Joy and the Virtue of a Fishless Day
By State Council Chair, Scott Allen.
Entering this holiday season we are greeted, more often confronted, with “Joy.” It is printed, televised, broadcasted, embossed, illuminated, scripted in cursive light.
To a trout fisher knee deep in the other season, joy can mean a 20-fish day. Joy can mean bringing to net a record fish. Joy, as the protagonist of our fishing season, has its antagonist lurking in the riffle, bend or pool. Never oversell a fishing trip, be it an afternoon on your home water or a week in the mountains, and we all know why: it’s that black and white odiferous interloper that has a way of shouldering the salmonids aside and having its’ way with your line, all day. But even some modicum of joy can be seen in a skunk; like so many people, they are approachable without getting sprayed. But a skunk has a way of garnering respect even when it erases your ambitions for the day.

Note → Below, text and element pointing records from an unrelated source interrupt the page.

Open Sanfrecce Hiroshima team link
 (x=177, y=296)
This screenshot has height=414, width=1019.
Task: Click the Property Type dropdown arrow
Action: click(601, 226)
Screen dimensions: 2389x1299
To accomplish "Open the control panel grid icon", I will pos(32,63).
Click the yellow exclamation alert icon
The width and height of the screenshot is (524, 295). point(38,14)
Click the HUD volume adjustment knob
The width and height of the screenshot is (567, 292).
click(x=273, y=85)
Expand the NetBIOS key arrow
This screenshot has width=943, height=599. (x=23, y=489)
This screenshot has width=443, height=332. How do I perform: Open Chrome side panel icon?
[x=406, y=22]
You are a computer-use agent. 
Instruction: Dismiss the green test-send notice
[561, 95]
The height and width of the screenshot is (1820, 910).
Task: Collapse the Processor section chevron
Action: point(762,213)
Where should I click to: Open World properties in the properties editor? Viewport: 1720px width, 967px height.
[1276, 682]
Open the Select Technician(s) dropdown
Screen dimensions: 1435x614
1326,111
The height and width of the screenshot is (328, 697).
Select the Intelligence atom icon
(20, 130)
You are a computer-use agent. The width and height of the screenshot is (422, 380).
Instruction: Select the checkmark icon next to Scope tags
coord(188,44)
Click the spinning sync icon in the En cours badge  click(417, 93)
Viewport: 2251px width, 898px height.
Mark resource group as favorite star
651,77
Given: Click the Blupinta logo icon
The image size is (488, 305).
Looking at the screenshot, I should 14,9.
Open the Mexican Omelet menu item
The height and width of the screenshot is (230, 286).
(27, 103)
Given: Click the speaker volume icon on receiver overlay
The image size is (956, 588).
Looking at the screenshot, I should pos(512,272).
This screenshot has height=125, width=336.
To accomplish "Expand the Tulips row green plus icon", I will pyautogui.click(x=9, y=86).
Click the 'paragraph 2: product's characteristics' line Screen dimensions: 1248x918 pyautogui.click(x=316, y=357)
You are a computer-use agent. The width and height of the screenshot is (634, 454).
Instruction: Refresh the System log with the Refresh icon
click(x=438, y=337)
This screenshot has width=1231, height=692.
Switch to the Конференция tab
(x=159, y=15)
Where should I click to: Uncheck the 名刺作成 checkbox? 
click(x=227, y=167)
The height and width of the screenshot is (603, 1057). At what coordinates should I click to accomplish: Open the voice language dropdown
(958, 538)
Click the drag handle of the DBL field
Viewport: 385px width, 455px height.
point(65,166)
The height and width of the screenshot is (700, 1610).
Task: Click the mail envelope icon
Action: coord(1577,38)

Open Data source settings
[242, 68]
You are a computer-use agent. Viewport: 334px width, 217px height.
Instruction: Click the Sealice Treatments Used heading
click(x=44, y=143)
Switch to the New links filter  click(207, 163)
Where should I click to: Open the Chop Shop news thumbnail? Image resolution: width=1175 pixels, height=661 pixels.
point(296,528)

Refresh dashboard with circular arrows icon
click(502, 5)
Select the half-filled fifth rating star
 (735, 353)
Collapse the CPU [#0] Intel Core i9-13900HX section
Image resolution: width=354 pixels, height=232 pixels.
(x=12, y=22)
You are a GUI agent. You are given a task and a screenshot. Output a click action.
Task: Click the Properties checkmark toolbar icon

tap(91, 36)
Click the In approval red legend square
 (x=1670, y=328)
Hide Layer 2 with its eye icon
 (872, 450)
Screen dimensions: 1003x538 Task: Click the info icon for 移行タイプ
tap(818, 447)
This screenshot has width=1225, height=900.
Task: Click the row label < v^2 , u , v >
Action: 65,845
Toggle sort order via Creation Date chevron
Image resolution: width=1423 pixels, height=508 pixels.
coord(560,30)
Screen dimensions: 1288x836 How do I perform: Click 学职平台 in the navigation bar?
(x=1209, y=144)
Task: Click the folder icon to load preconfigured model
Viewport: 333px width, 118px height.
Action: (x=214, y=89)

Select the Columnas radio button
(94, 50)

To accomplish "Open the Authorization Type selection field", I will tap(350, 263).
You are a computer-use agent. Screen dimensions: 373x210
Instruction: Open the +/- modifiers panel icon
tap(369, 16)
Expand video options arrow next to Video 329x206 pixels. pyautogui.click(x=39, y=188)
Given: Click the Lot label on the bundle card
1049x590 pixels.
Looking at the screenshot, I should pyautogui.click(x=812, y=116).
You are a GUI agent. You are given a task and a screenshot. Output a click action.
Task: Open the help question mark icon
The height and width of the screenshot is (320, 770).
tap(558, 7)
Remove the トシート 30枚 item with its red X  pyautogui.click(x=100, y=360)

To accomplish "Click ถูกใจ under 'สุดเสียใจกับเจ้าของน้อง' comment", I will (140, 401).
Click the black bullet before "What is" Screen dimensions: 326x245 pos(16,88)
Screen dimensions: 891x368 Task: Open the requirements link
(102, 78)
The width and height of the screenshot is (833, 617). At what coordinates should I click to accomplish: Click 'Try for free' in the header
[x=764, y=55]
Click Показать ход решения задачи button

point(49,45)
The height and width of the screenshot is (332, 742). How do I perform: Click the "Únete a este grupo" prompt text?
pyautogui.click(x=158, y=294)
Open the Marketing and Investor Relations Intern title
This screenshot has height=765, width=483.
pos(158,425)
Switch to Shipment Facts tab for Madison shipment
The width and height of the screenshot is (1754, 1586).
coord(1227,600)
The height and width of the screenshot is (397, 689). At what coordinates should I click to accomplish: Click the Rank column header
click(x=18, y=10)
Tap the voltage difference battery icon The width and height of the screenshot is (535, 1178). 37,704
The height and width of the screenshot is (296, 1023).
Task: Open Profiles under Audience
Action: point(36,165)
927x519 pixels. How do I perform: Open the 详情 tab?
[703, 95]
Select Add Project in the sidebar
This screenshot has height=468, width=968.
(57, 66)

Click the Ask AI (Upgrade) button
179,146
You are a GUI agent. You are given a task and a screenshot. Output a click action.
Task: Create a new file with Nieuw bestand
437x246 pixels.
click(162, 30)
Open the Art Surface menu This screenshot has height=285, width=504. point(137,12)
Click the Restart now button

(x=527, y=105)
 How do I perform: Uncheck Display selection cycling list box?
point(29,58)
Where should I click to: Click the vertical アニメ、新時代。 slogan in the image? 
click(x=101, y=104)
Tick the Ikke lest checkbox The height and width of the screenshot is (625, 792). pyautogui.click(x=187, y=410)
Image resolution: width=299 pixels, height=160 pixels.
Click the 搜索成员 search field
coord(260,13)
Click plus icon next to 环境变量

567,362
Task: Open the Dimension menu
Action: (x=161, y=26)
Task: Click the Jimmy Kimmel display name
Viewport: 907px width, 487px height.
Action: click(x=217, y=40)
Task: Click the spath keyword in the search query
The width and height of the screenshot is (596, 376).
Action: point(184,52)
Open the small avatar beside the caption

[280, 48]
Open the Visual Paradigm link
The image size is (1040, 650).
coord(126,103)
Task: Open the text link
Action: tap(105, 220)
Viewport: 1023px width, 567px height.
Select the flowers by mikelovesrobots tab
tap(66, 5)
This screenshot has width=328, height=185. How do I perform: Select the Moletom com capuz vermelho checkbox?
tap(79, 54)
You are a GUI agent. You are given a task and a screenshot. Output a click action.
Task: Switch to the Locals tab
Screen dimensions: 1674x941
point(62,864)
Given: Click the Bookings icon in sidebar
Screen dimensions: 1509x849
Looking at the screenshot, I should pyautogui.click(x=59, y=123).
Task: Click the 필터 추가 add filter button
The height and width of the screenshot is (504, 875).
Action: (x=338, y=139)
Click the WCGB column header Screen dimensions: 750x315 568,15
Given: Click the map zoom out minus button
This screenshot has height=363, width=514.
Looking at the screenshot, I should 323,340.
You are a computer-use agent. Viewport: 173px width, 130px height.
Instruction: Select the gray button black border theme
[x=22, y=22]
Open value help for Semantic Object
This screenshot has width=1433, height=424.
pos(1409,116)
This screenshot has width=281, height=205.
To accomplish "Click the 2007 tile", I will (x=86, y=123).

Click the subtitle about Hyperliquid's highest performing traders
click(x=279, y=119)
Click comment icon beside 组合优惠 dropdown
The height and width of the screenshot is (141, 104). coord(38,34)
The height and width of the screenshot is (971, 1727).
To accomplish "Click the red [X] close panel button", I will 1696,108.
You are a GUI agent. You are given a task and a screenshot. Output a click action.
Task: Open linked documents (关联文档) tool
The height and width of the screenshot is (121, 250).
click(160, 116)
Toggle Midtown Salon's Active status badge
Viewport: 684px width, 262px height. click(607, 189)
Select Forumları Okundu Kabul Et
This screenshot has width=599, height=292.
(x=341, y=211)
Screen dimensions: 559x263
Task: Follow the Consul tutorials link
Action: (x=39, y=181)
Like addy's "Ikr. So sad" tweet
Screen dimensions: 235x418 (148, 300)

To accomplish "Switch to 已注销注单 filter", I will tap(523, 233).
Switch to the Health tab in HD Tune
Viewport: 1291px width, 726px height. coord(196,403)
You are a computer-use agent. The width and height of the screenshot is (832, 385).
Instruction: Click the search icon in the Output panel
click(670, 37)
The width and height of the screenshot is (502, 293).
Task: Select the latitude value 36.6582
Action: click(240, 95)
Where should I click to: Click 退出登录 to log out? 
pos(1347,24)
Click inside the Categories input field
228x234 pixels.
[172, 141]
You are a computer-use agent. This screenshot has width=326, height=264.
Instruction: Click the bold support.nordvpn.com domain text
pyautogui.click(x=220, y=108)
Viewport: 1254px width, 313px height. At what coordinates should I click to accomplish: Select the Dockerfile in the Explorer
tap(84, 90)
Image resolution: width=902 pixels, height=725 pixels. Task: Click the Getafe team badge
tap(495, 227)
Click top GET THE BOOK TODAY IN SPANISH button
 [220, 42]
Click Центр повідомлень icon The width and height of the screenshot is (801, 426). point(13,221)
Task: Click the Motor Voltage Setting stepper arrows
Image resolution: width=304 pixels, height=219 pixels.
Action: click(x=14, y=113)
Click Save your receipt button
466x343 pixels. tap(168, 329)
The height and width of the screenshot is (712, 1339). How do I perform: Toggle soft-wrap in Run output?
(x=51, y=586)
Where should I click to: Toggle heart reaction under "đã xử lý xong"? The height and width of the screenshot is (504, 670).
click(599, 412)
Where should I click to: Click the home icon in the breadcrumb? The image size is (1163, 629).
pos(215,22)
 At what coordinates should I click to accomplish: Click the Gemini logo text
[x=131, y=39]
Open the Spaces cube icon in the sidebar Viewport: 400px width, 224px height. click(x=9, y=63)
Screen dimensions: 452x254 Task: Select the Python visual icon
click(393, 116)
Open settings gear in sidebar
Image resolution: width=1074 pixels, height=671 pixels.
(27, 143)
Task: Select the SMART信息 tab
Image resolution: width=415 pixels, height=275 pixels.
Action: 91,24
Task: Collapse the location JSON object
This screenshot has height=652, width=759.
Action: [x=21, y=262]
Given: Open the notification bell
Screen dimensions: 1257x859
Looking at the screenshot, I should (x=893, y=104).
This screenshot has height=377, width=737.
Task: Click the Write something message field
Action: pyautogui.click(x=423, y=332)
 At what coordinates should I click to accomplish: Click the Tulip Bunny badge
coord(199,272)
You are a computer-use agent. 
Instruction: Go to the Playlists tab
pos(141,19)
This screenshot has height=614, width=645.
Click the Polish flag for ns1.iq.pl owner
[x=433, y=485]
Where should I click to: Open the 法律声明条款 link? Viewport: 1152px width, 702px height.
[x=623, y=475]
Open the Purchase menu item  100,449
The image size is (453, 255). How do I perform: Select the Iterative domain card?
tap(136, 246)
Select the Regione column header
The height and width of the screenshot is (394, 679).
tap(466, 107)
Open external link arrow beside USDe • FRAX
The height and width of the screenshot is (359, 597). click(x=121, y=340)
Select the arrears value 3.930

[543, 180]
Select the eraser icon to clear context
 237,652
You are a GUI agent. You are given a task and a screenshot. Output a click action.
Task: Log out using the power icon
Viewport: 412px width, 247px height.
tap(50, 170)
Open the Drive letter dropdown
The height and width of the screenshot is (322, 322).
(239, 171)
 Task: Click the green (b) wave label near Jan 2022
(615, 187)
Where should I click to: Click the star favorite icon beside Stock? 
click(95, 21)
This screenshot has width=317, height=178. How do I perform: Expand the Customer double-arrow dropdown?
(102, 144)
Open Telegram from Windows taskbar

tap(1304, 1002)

That fishless outing gives us pause and reason to revisit the true meaning of joy in the work we put forth with Trout Unlimited. Borrowing from Brother David Steindl-Rast, a Benedictine monk, he defines joy as “the happiness that doesn’t depend on what happens. It is the grateful response to the opportunity that life offers you at this moment.” Coming from a 97-year-old who is as lucid and spry as many half his age, who endured life in Nazi occupied Austria, who was forcibly conscripted into the Wehrmacht, I’m comfortable listening to him and taking notes. Brother David goes on to add “the root of joy is gratefulness... It is not joy that makes us grateful; it is gratitude that makes us joyful.”
I’m grateful for those fishless days (just a few, thank you) and choose to set aside my kvetching, pining and foibles for the joy of living in a state with so many outdoor opportunities and donating my time for an organization that makes our corner of the world a better place.
The Trout Unlimited Awards Banquet will take place Feb. 3 in Oshkosh. Of course, the highlight of the evening will be a tribute to a handful of individuals we can all be grateful to and recognize the joy they bring to our organization. To many of them, every day is a metaphorical fishless day. They are grateful for the opportunity to serve. And that is the meaning of joy. I hope you can join us there. If not, please set aside some time to get to know them a little better through the pages of Wisconsin Trout and to be grateful they are among us.